I find myself flustered, flapping around, making a big deal out of things in my head, making tasks more complicated or time-consuming than they need to be. If MapMyRun tracked my route around the house on an average day, it would be one zig-ass-zaggy line, showing me doubling back in my own steps over and over. I suspect my browser history would show a similar trend of my lurking around sites without completing my intended task. There's an embarrassing lack of consciousness in my movements that mirrors that of my mind lately. I crave silence, and direction, and today lists with one or two things on them that really count, instead of dozens that may not.

I watch our little 11-month-old, Foster, belly laughing and thrilled to the hilt, peaking right before he grows overstimulated and overtired (and crabby and approaching a meltdown). I feel myself straddling that same threshold in situations within my own life, yet I've been lacking the discipline, self-awareness, or decisiveness to gracefully bring a fantastic experience/meal/buzz/project/relationship to its natural end.
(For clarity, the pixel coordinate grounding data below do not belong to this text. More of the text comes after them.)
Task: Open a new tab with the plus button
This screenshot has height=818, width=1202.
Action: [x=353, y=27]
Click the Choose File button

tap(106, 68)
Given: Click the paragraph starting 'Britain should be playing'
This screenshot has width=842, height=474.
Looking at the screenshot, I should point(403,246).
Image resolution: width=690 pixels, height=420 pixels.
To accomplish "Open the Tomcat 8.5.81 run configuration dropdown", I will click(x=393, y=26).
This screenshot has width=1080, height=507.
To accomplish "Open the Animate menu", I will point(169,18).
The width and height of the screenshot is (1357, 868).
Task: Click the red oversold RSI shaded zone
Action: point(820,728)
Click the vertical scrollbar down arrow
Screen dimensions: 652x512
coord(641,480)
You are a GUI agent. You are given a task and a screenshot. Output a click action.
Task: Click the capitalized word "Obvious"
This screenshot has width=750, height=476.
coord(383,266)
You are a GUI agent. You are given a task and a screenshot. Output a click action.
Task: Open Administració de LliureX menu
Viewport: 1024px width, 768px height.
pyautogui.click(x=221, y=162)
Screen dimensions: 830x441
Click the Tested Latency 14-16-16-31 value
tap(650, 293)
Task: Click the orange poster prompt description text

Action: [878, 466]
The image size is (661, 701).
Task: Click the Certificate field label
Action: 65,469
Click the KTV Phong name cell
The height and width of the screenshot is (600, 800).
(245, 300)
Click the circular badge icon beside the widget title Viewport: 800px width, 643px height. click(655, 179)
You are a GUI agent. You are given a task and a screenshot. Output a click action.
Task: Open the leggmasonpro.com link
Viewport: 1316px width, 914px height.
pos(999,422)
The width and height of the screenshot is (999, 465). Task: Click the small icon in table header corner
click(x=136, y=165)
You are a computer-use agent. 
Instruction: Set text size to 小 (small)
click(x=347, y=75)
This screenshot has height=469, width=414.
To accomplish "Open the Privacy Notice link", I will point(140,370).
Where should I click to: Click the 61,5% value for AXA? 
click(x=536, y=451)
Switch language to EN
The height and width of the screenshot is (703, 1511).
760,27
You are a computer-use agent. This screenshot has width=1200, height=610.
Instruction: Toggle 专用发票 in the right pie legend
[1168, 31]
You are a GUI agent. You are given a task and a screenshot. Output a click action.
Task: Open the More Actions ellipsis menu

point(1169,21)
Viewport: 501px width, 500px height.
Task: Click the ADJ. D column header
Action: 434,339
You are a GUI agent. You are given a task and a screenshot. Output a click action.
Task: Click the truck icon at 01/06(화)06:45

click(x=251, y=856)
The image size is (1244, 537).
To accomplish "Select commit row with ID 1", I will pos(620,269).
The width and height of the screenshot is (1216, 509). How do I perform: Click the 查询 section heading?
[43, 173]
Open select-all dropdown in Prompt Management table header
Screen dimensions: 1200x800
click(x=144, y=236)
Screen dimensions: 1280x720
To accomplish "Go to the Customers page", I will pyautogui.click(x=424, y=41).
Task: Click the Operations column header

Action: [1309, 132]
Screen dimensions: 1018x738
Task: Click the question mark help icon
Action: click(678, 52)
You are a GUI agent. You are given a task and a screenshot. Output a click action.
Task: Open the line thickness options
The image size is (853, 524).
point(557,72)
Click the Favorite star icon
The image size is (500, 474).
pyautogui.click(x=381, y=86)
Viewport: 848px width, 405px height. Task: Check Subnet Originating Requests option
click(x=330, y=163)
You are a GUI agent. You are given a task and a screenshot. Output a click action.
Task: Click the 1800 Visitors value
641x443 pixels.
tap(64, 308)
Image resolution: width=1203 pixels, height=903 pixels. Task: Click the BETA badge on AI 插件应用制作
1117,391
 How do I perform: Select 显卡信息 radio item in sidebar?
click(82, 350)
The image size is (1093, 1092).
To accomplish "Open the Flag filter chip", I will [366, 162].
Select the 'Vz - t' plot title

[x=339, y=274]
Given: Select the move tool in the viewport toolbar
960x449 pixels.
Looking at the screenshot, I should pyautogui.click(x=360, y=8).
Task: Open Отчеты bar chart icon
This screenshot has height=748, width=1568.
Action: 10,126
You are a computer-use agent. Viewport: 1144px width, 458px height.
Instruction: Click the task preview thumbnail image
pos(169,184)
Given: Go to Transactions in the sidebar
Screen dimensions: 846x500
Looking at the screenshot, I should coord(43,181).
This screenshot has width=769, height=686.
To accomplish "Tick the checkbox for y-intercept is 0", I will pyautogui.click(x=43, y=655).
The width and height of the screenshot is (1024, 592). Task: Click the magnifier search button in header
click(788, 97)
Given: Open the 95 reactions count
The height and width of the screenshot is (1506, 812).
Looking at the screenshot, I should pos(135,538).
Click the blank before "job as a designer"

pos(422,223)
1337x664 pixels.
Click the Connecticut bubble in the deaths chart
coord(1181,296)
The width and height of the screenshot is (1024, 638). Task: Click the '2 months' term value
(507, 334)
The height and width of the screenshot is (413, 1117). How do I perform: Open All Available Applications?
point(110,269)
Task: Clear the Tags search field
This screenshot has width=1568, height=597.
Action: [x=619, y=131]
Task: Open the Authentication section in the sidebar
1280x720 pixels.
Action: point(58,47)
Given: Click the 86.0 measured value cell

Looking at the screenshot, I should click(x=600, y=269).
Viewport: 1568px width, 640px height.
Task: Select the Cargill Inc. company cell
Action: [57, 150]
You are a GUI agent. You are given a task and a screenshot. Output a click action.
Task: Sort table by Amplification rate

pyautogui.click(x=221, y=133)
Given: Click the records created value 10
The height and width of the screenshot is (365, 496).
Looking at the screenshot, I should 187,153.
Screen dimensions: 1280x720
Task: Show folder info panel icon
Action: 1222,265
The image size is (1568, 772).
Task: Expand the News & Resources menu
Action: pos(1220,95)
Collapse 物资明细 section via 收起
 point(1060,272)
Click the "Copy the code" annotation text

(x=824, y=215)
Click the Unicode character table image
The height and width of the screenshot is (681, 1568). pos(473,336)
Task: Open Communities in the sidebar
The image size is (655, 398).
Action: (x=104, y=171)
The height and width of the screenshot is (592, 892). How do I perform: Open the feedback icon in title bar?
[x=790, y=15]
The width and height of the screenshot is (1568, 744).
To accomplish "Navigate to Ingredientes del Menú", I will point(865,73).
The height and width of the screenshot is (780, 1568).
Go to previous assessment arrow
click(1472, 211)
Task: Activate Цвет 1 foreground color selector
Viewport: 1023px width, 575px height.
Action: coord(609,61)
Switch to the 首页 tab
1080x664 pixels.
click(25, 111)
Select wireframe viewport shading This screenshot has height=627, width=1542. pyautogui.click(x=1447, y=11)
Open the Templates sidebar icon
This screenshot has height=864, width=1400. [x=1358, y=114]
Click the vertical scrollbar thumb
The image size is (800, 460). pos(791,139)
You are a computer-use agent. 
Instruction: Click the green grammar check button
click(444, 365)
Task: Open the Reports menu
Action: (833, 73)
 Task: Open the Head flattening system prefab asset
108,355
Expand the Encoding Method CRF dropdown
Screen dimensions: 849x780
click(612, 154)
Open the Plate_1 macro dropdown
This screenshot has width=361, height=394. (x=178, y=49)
And so I get crabby and start melting down. It manifests in different ways, but leaves me off. I get depressed, or cranky. Or it's like I'm high, or dreaming, or I haven't slept or my blood sugar is low. I become not quite myself, a little strange, a little floaty, spacey, untethered. It's not always unpleasant, but usually heads in that direction. The lack of grounding eventually makes me disengaged, indecisive and vaguely anxious, like nothing really matters. And I want my life to consist of things that matter.

So I'm dropping out.

I'll still listen and nod when I hear someone sharing a litany of all the ways his or her life is soooo busy. We need busy, just as we need not busy. I've come to believe that we thrive in consciousness of contrast. Some of the most gratifying events of my life (writing a thesis, getting married, making music, writing a book, having a newborn, moving) created an undeniable wave of busy in my life. It's been the calm after those storms, however, that allowed me to find the space in life as deeply satisfying (and just as visceral as crazy-busy), as long as I can manage to stop and notice it.

Metaphorically, it's like knowing I'll survive the dozens of fires I've been frantically trying to put out, and instead choosing to work steadily on the foundation of my "house." It's taking the time and energy to make sure the well is full, so that when I need that water for myself or anyone else, it's there.

What does that look like? It's probably a little cliché, but I'm going to be about nurturing my body, mind and spirit for a while. I'm going to do a bunch of yoga, eat and drink more healthfully, be more present with my friends and family, and choose more often to do only one thing at a time. I'm going to meditate and pray. I'm going to put my phone on silent and out of reach when I'm driving or talking with someone in person. I'm going to eat slowly and walk in the woods and watch the snow falling and play with our happy baby and witty daughter. I'm going to go to bed earlier with my honey. I'm going to write and play piano or paint a pumpkin when I'm inspired to, instead of after every-other-possible-thing-I-need-to-do is done.

I made a sign for the craft studio that says "I can do ANYTHING, but I can not do EVERYTHING. Especially at once." So I'm going to take my own advice.

Time to stop, drop and roll with it.